→ **Exercise instructions**:
a) Reproduce, word for word, the part of the Maxell tape article that opens with the words containing "I don’t think" and closes with "thousands of people.".
b) According to the Maxell tape article, what speaker appears on the left side of the "Blown Away Guy" advertisement?
c) Write the next part of the article on Maxell audio and video tape, picking up after its final sentence.

→ **Document excerpt**:
╔══
Maxell Audio & Video Tape

I don’t think there’s ever been a more iconic audio ad than Maxell’s “Blown Away Guy” campaign that started in 1979. It’s the one with the hipster on the right side of the picture slouching in a massive recliner, with a table lamp and martini glass being blown away by the sound of a JBL L100 speaker on the left side of the frame. That ad sold a lot of tape over the years!

Hitachi Maxell, Ltd. was founded in Osaka, Japan, in 1961. The company first dabbled in the Japanese tape market in 1966, a few years prior to the cassette tape sales explosion, and Maxell profited hugely from the VHS and Beta tape boom in the late ’70s. All of the tapes were made in Japan until the late ’70s when Maxell opened factories in the U.S. that, at their peak production levels, employed thousands of people.

Recording tape may be just rust on a piece of plastic, and the differences between the formulas for audio and videotapes aren’t huge. Maxell engineers focused on enhancing the durability of each tape type for each application (audio recording heads are stationary, while video heads rotate at high speed). All of the major audio- and videotape-recorder manufacturers maintained relationships with Maxell to optimize their recorders’ performance with Maxell’s range of standard and premium tapes.
╚══
→ **Material shown**:
╔══
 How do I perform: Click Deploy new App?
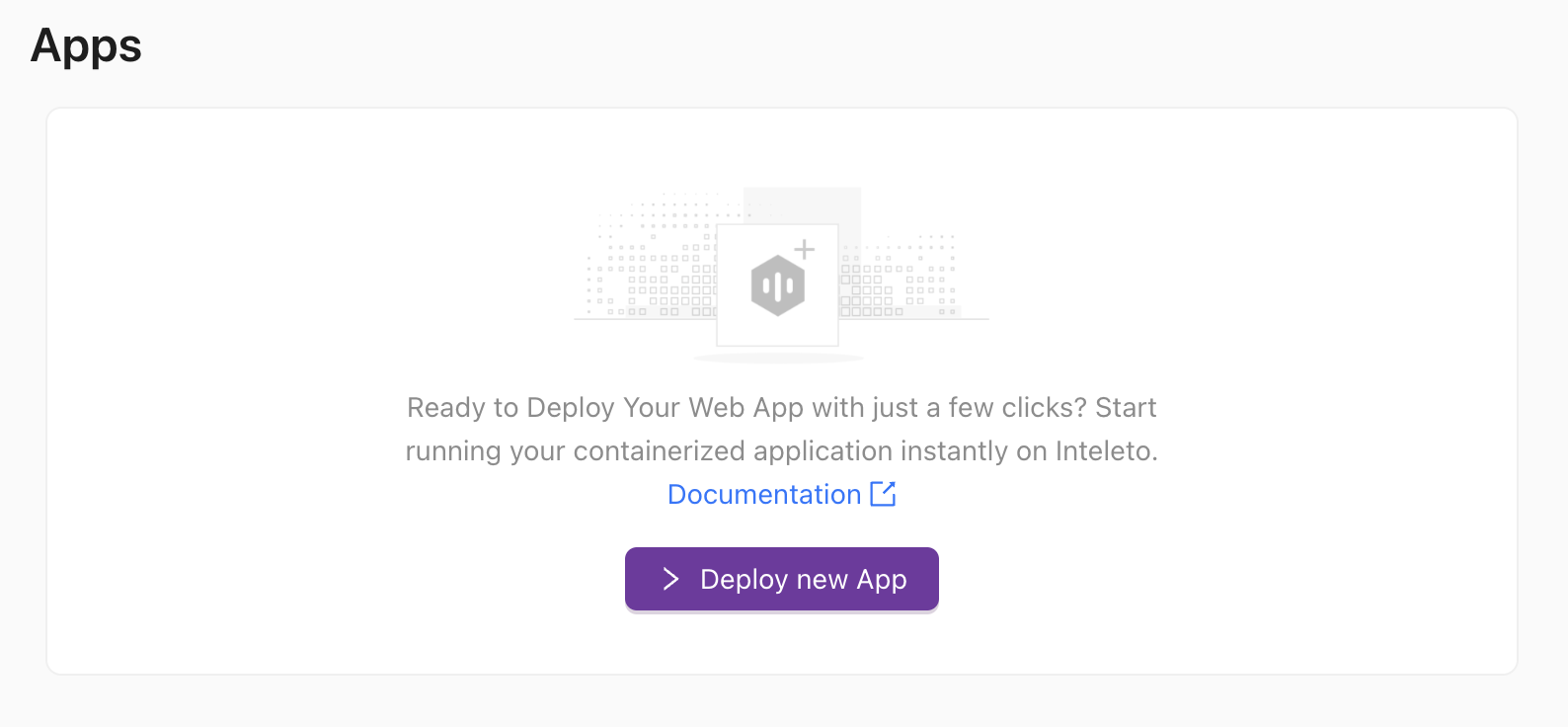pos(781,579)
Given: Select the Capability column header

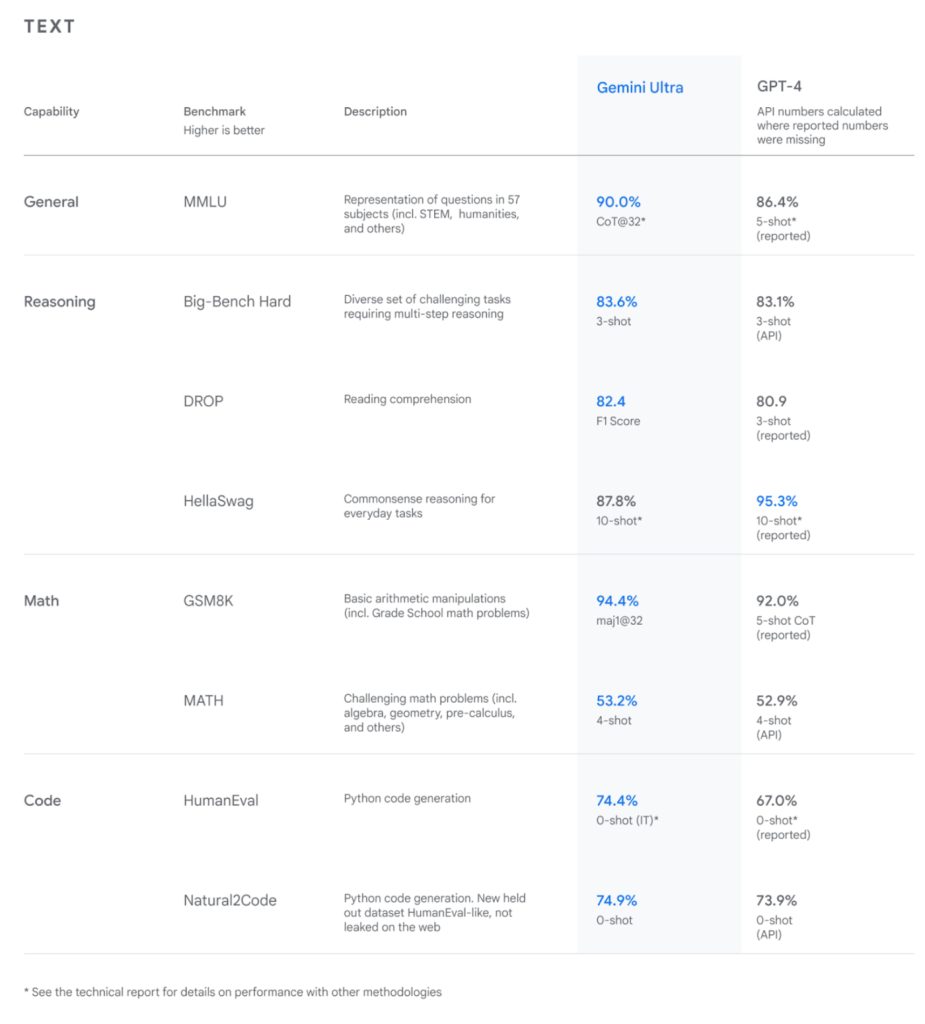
╚══
╔══
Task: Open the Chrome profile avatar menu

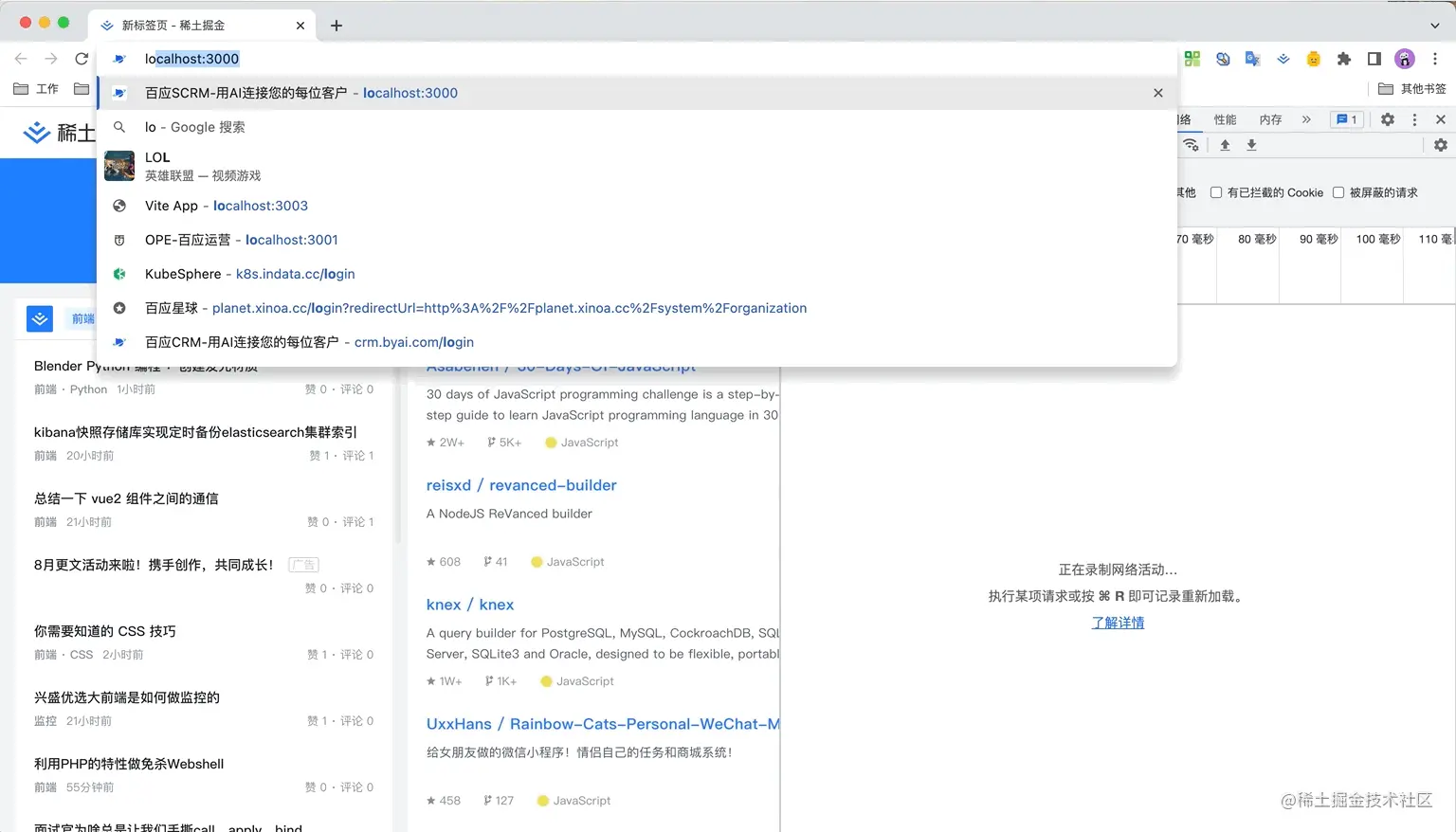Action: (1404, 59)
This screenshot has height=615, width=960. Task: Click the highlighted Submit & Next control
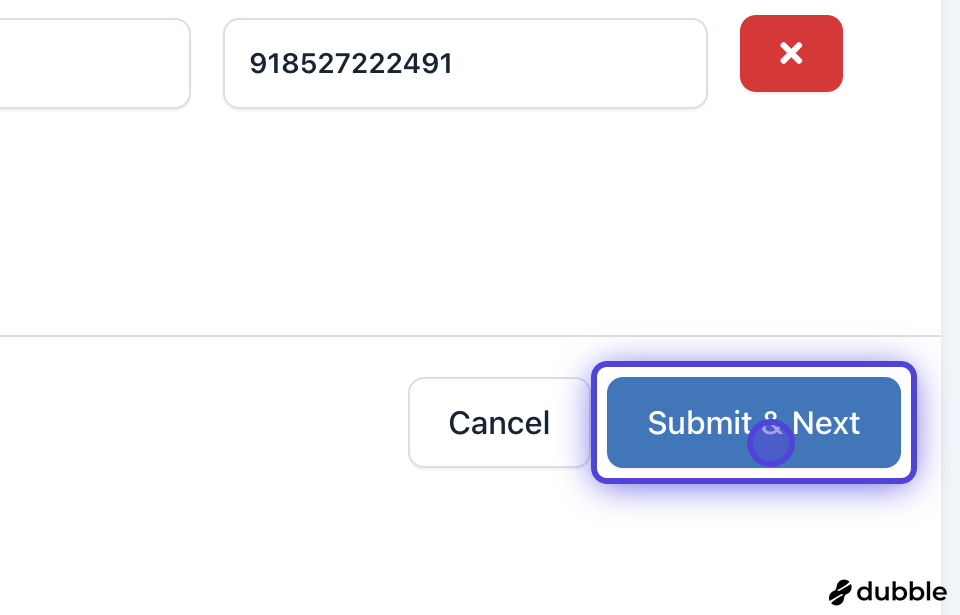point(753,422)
╚══
╔══
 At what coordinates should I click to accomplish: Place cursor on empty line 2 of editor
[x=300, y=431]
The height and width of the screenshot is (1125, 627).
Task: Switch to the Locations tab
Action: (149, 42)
╚══
→ **List of answers**:
a)
I don’t think there’s ever been a more iconic audio ad than Maxell’s “Blown Away Guy” campaign that started in 1979. It’s the one with the hipster on the right side of the picture slouching in a massive recliner, with a table lamp and martini glass being blown away by the sound of a JBL L100 speaker on the left side of the frame. That ad sold a lot of tape over the years!

Hitachi Maxell, Ltd. was founded in Osaka, Japan, in 1961. The company first dabbled in the Japanese tape market in 1966, a few years prior to the cassette tape sales explosion, and Maxell profited hugely from the VHS and Beta tape boom in the late ’70s. All of the tapes were made in Japan until the late ’70s when Maxell opened factories in the U.S. that, at their peak production levels, employed thousands of people.

b) A JBL L100 speaker.

c)
“Normal” tapes were coated with a microscopically fine layer of ferric oxide particles, but Maxell’s UDXL-II tapes featured Epitaxial (ferrichrome) particles that allowed recording at higher levels, and the tapes lasted longer than standard tapes. Maxell’s ultimate tape was MX; it used pure iron metal particles. MX was exclusively made in Japan because the processes used to manufacture the tape created toxic fumes. The metal tape factories used canaries to warn workers if the fumes were approaching lethal levels.

Tape sales have now slowed to a trickle, but Maxell still offers a full line of audio and VHS videotapes, as well as a vast range of accessories, peripherals, and of course, batteries.

Author’s Note: Thanks go out to Maxell’s director of marketing, Cheryl Severini, for providing background information for this article.